やがて、つむじ風が巻き起こり、その中から馬にまたがった女性が現れた。

あれが噂の『頽馬』か!

『頽馬』は風に乗ってこちらに突進し、一直線に栗毛の口に飛び込んだ。

ゴチン!という音のあと、栗毛は大きくもがいて『頽馬』を吐き出した。

事前に、栗毛のお尻の穴に大きな石を詰めておいたのだ。

出口の石に思い切り頭をぶつけた『頽馬』は、馬の口から吐き出されてフラフラしている。

かっぱは『頽馬』に荒療治を詫びながらも、馬を殺さないで欲しいと頼んだ。

すると『頽馬』は、自分はただ風のように走りたいだけなんだと言う。

しかし良い馬がいるとつい吸い寄せられるようにそちらに向かってしまい、そして殺めた馬に乗り換えて、また走り続けるそうだ。

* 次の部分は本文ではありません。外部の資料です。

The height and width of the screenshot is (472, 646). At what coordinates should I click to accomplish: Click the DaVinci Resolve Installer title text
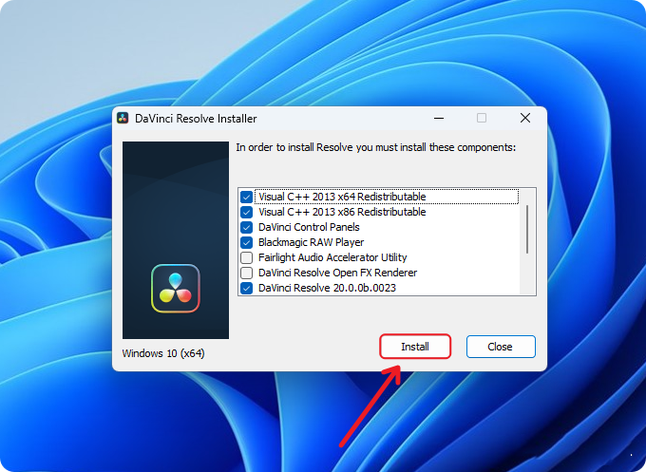pyautogui.click(x=196, y=119)
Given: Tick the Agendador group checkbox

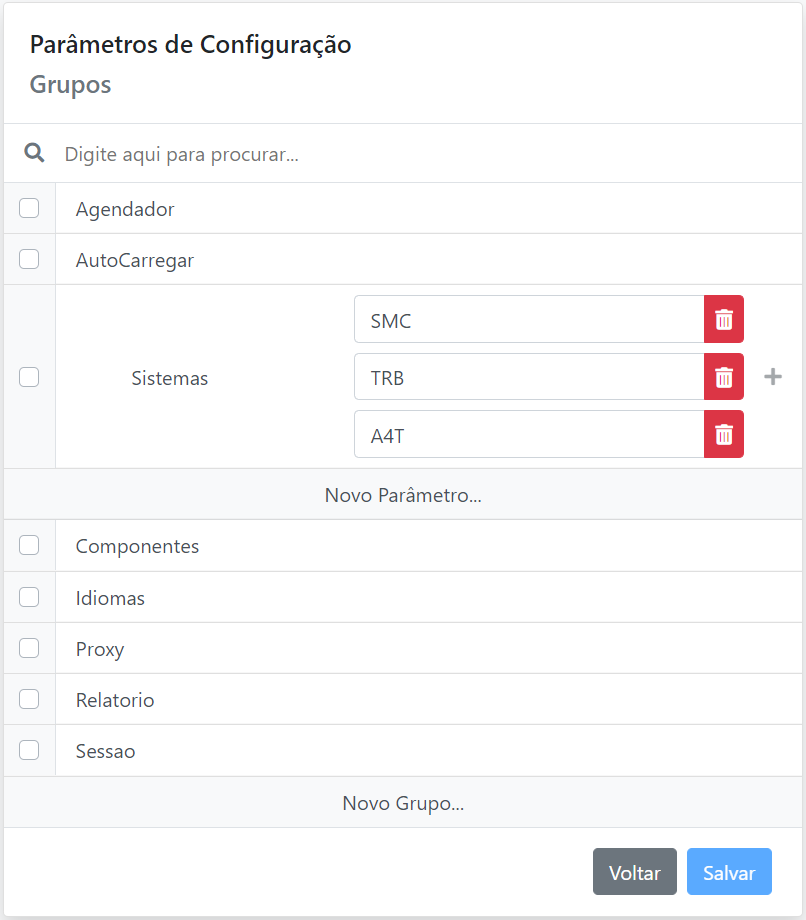Looking at the screenshot, I should (29, 208).
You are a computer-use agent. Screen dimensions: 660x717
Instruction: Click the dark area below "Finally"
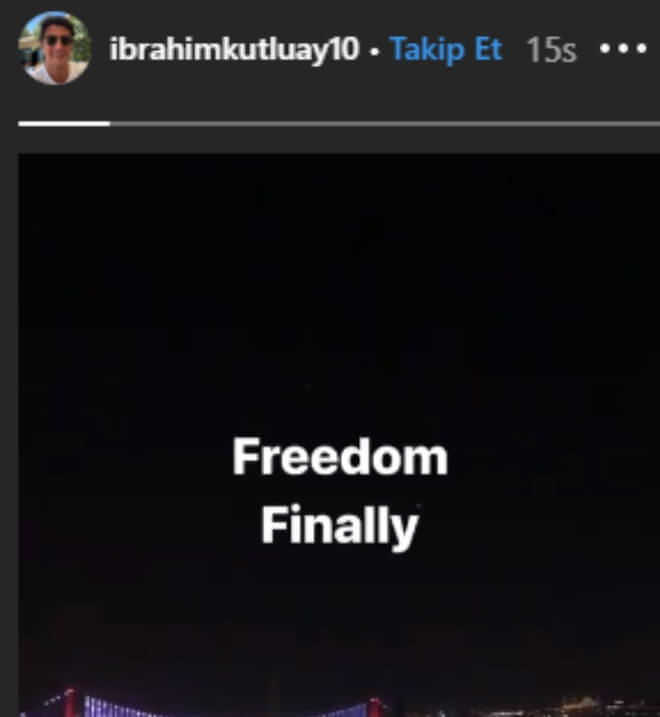339,617
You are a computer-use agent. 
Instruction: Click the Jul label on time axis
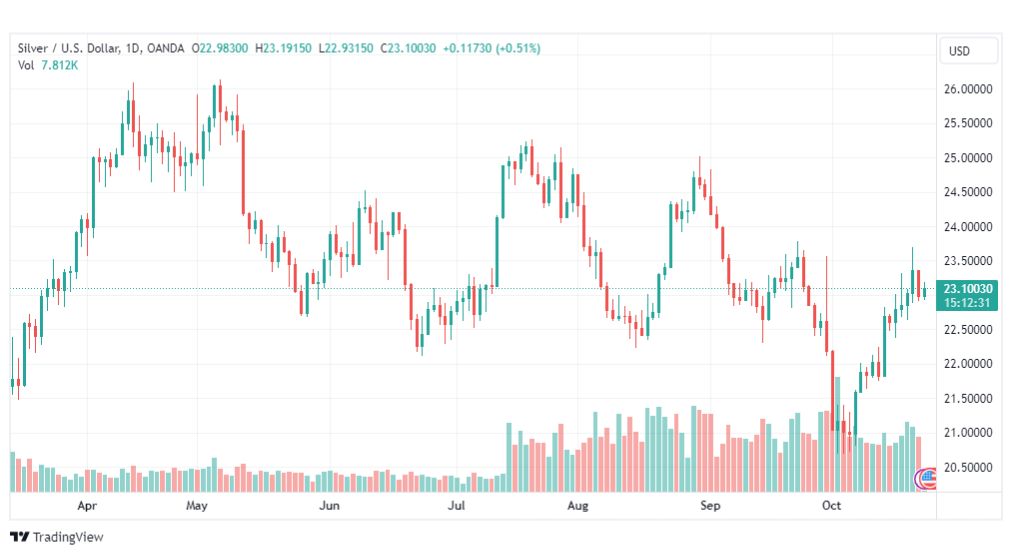(x=456, y=505)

皆んなを困らせる気はないと言い残し、『頽馬』は風に乗って消えた。

 

しばらくして大津カウボーイから便りが届いた。

あの後、見事な手綱さばきに惚れこんだカウボーイ達は『頽馬』を女神のように崇め、来年はタイバ祭りを企画しているとのこと。『頽馬』も悪い気はしないだろう。

便りの最後には、追伸、あの栗毛の尻こだまは近々に必ずお戻しください、と一言添えられていた。ばれたか。